[[ Reading passage open ]]

A dodgy trader who sold cars with fiddled mileages and then threatened customers who asked for refunds has been handed a court bill of more than £3,000.
Pritpal Virdee bought cars from a licensed dealer in Cannock and sold them on eBay knowing their clocks had been tampered with, a court heard.
He swore at one customer who noticed a fault and tried to return her vehicle, shouting at her to leave his property, Cannock Magistrates Court was told yesterday.
Another customer who wanted a refund received a text reading: “Trust me, it will not be a good outcome for you.”
Khalid Mamood, prosecuting, said: “One of the customers drove the car home and found problems with the gearbox, thinking it was just a problem with her not being used to driving with six gears. She took it to the garage and ended up having to pay £1,720 to fix the car. The defendant said he had checked the car and it was no longer his problem.”

[[ Reading passage closed ]]
[[ Records provided open ]]

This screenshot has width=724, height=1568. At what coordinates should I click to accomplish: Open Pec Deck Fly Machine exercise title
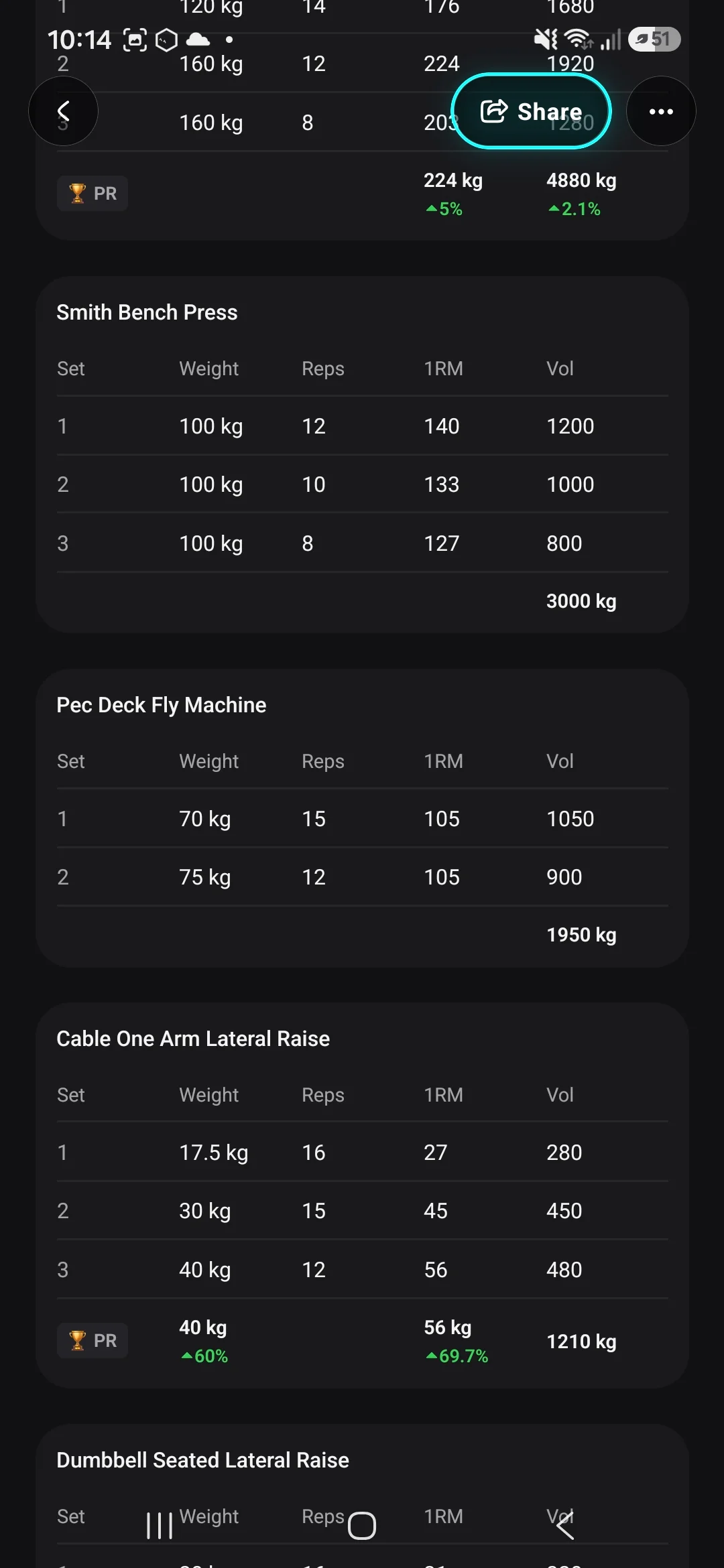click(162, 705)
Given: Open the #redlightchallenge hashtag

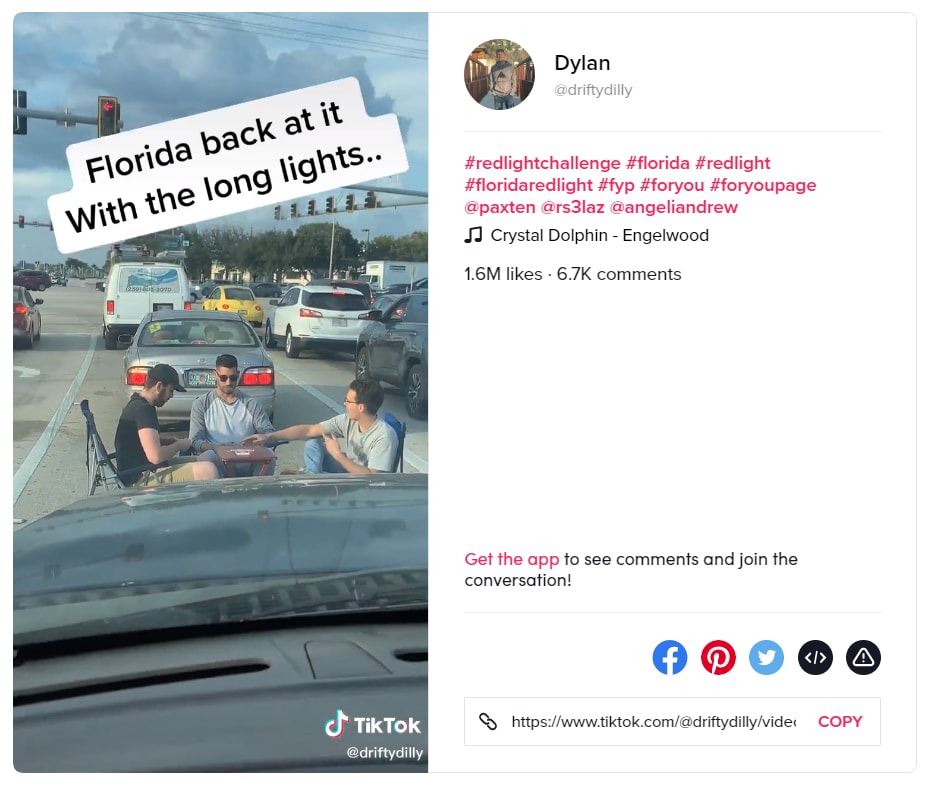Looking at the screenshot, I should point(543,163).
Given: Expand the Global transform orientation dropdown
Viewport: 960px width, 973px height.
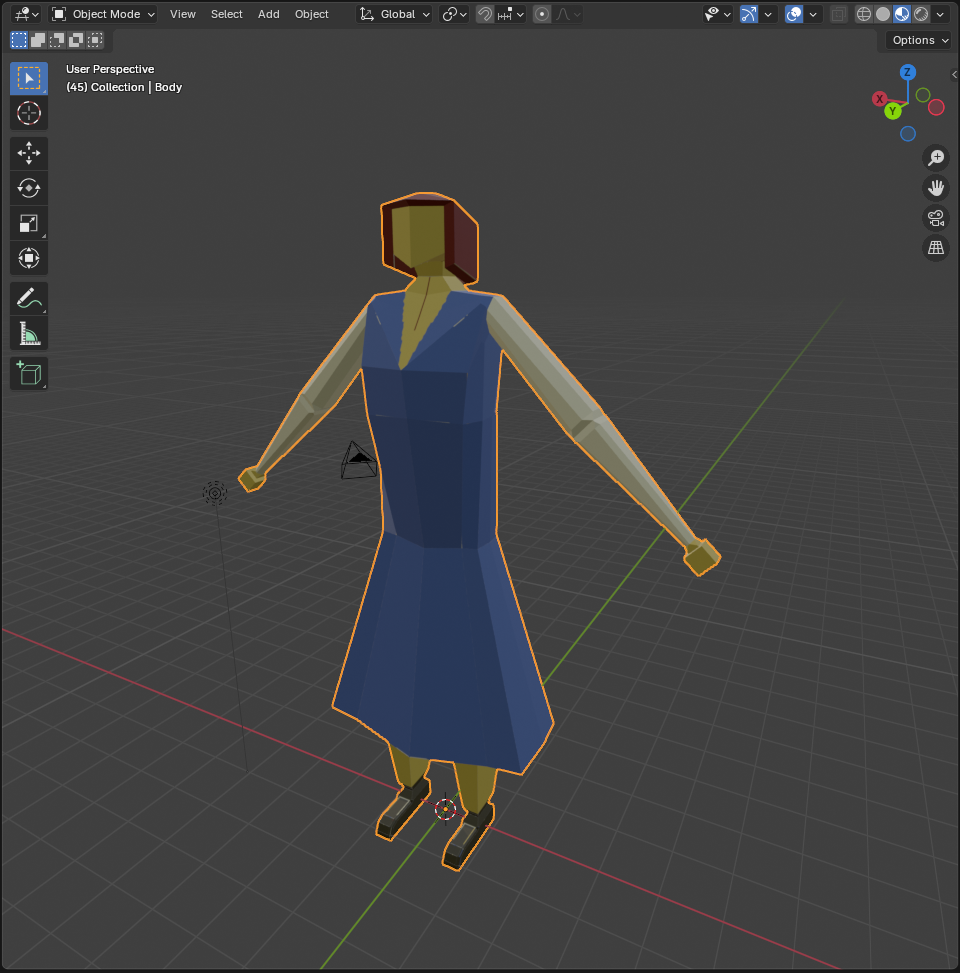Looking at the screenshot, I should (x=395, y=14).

[[ Records provided closed ]]
[[ Records provided open ]]

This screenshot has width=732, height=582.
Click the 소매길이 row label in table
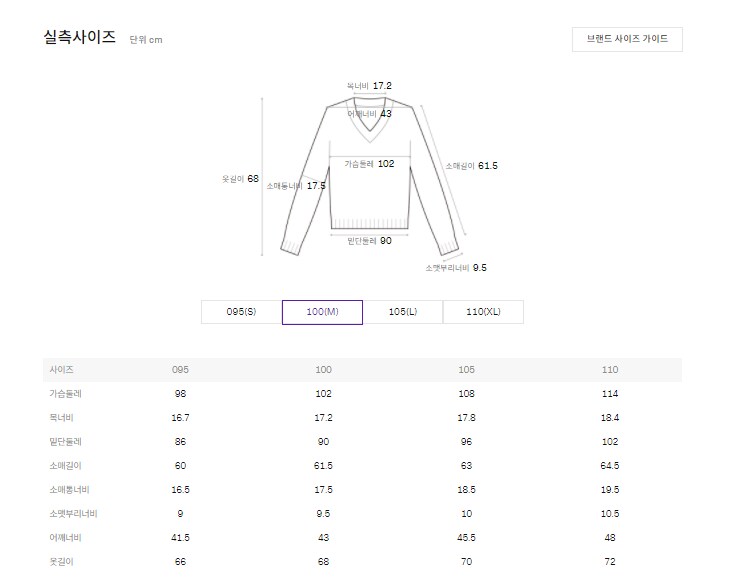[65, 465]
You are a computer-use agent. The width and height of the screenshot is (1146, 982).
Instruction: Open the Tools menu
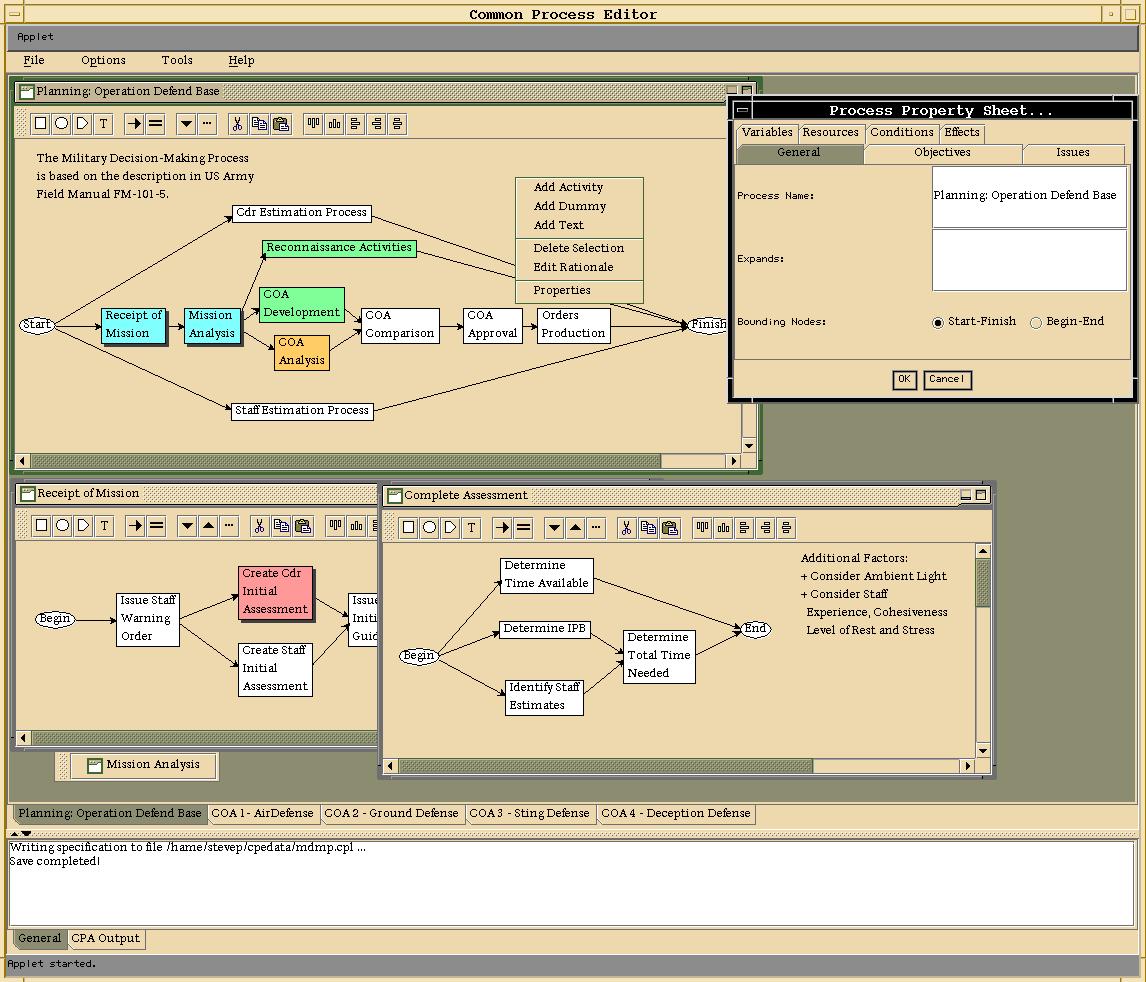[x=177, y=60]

[[ Records provided closed ]]

_Work request 1_
In the report on the car trader, how much did the customer with gearbox problems pay to fix her car?
_Work request 2_
Write the next part of the report on the car trader, starting after its last sentence.
The records are separate material, apart from the report on the car trader.

_Written reply 1_
£1,720

_Written reply 2_
Mr Mamood added: “Most people, when they purchase a car, will look at the mileage. If the mileage had been accurate the purchase would not have been made.”
Virdee, aged 35, of Penn Road, Wolverhampton, bought the Peugeot 406 and the Renault Megane from Cannock Car Auctions, the court heard. The Peugeot’s displayed mileage was reduced from more than 18,000 miles to 11,400 miles, while the Renault’s was lowered from nearly 166,500 to 89,000.
It was claimed that specialist equipment would have been needed to alter the digital displays.
Virdee denied reducing the mileages but admitted knowing they had been altered before selling the cars on.
Exdol Mitchell, defending, said Virdee had needed to pay off protection money owed to his employer at the time, in return for guarding his family against gangs in Birmingham.
Mr Mitchell added: “He has suffered since this offence with periods of depression and he is medicated for that.”
At an earlier hearing, Virdee pleaded guilty to two charges of fraud by false representation in 2011 and 2012. He was given two community orders to run concurrently for 18 months, with requirements that he must receive 18 months’ supervision and do 300 hours of unpaid work.
He was also ordered to pay £2,863 in compensation, £500 costs and a £60 victim surcharge.